Den Polizisten fehlt ein Ombudsmann
An wen können sich Beamte wenden, die Fehlverhalten beobachten?
Aus
 anderen Staaten kennen wir unabhängige Institutionen ähnlich den 
Ombudsleuten. Für die Soldaten der Bundeswehr gibt es den 
Wehrbeauftragten. So etwas fehlt bei der Polizei. Und wenn es solche 
Stellen gibt, dann sind sie meist dem Innenressort angegliedert. Eine 
Ansiedlung außerhalb dieses Ministeriums scheitert am Einsatz von 
Lobbygruppen wie den Polizeigewerkschaften. Wir haben keine neutrale 
Instanz mit Sanktionsmöglichkeiten, weil auch die Staatsanwaltschaften 
patzen, wenn es um „ihre“ Helfer von der Polizei geht. 
Ist die Politik in der Bringschuld?
Ich vermisse den politischen Willen zu echten Reformen.

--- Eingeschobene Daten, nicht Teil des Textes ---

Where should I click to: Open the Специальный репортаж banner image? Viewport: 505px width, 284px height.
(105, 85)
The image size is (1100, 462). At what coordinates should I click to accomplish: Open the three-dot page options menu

Sie finden 
selten liberale Köpfe auf dem Posten des Innenministers. Da sitzen eher 
Hardliner. Hinzu kommt, die Apparate führen ein Eigenleben. Da wartet 
die Führungsebene halt, bis ein genehmer Minister ins Amt kommt, und 
überwintert mit Schläue und Geschick.
Aber wenn das oben jemand 
entschiede, dann würde es stattfinden. Denn wir sind Polizeibeamte und 
das bedeutet: Befehl und Gehorsam funktionieren. 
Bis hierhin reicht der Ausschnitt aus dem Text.